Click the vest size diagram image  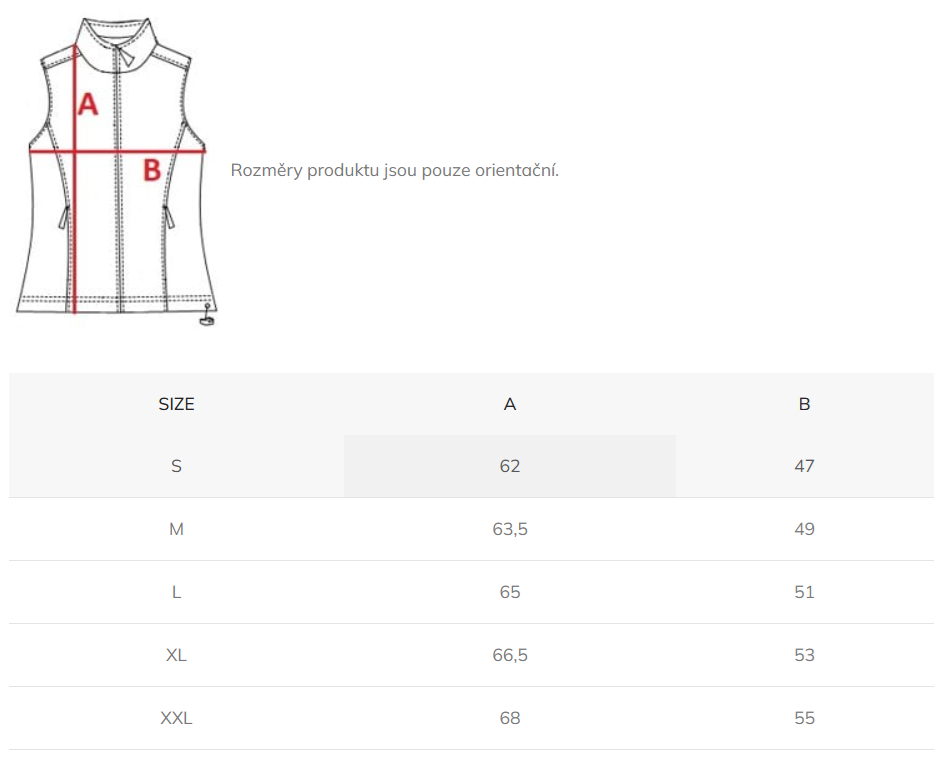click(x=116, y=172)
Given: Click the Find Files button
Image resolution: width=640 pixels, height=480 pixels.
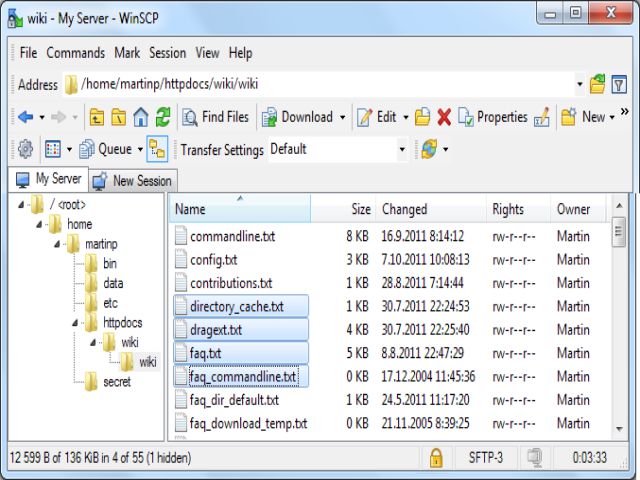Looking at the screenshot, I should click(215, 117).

================

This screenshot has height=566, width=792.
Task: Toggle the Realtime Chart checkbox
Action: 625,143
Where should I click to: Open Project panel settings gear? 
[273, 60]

================

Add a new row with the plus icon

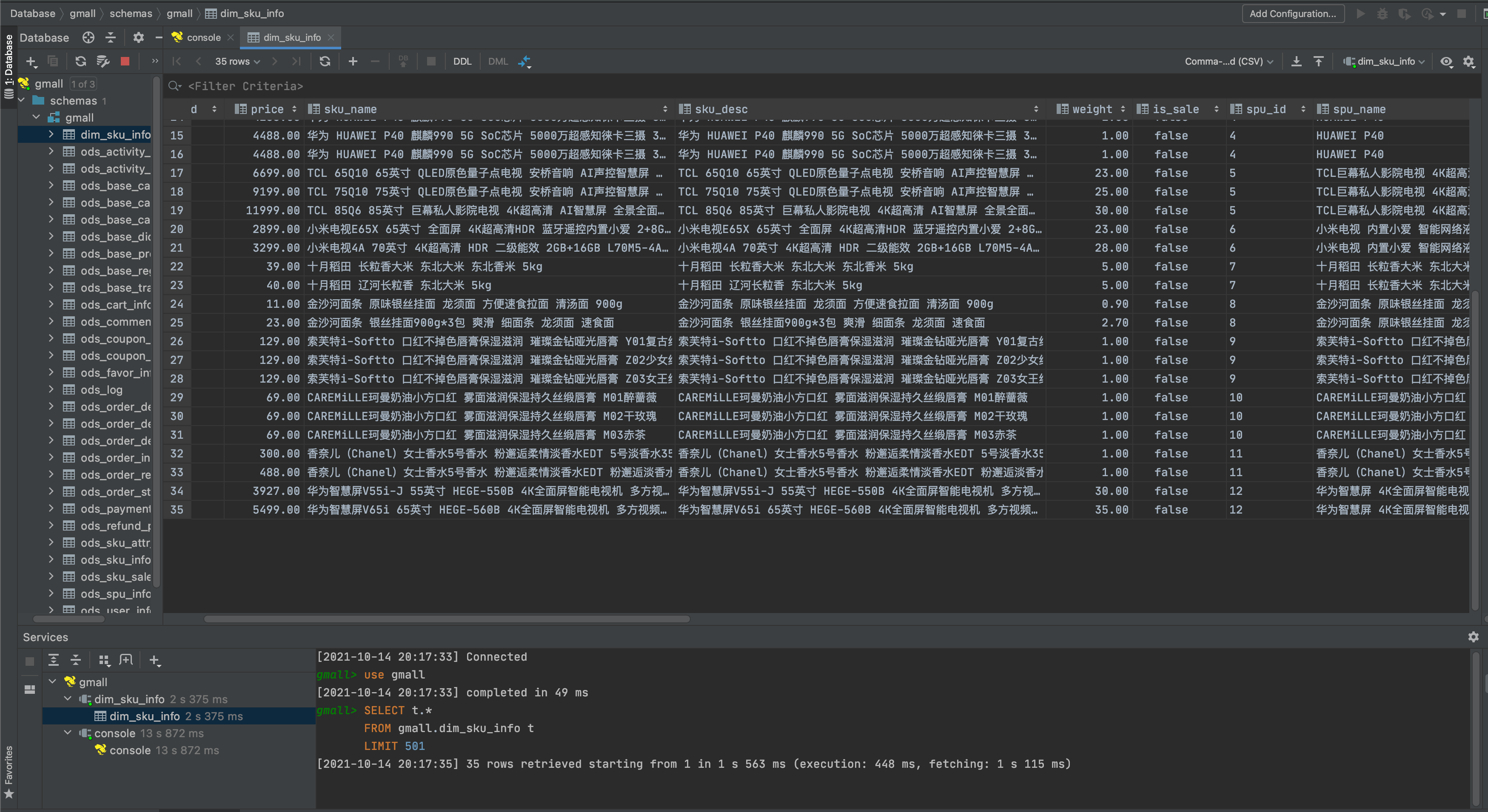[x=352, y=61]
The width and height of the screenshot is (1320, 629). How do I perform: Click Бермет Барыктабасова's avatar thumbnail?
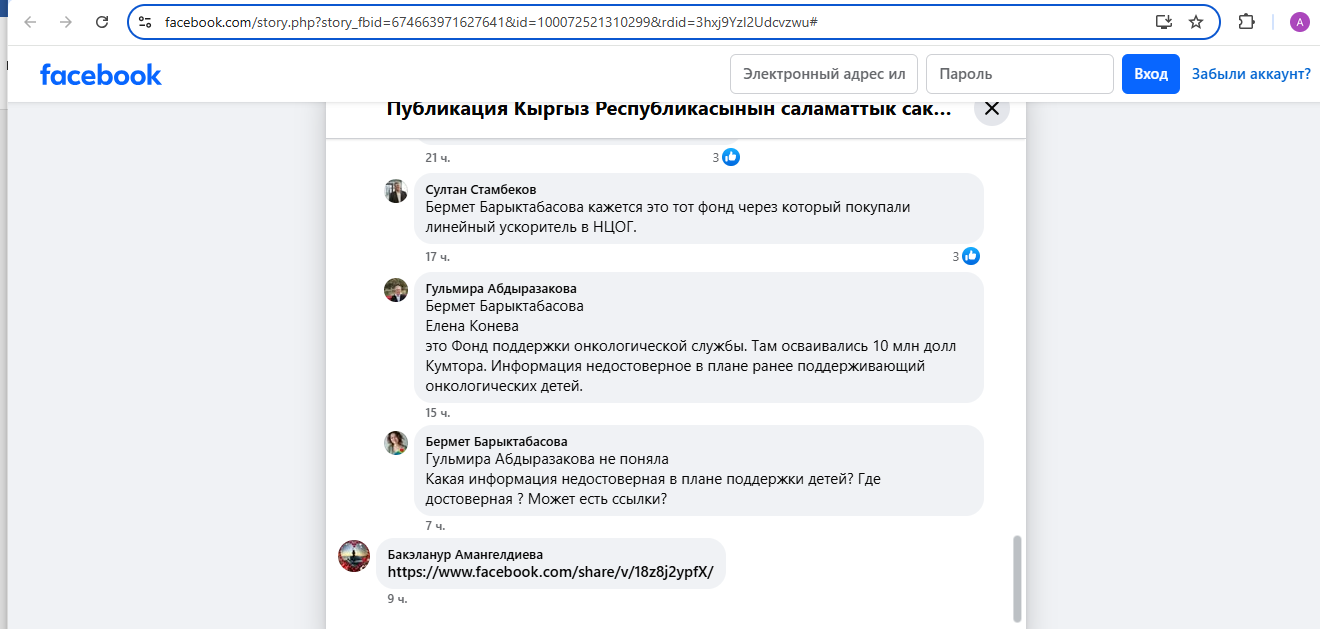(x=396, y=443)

================

[GOAL] Pick out every line of the entries above that contains the string "width", matching case exactly, and copy each one.

[RESULT FOR THIS EXERCISE]
Image resolution: width=640 pixels, height=480 pixels.
This screenshot has height=566, width=792.
The width and height of the screenshot is (1320, 629). How do I perform: Click Бермет Барыктабасова's avatar thumbnail?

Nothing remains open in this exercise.